THE DATA:
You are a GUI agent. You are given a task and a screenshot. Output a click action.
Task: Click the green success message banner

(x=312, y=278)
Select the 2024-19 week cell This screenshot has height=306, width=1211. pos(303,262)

--

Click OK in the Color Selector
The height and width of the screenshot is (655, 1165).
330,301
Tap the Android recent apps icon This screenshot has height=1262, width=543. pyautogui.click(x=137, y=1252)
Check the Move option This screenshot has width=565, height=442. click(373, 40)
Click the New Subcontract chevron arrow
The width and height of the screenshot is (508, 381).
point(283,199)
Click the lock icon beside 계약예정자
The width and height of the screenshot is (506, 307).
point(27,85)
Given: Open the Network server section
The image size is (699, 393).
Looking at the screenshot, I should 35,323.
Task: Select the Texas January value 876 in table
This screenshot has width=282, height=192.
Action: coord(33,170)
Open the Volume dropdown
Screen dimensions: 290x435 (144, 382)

TASK PROMPT:
Give back the records above exactly, limited to the lines between the one holding "You are a GUI" and the one holding "Select the 2024-19", inclusive.

ANSWER SECTION:
You are a GUI agent. You are given a task and a screenshot. Output a click action.
Task: Click the green success message banner

(x=312, y=278)
Select the 2024-19 week cell This screenshot has height=306, width=1211. pos(303,262)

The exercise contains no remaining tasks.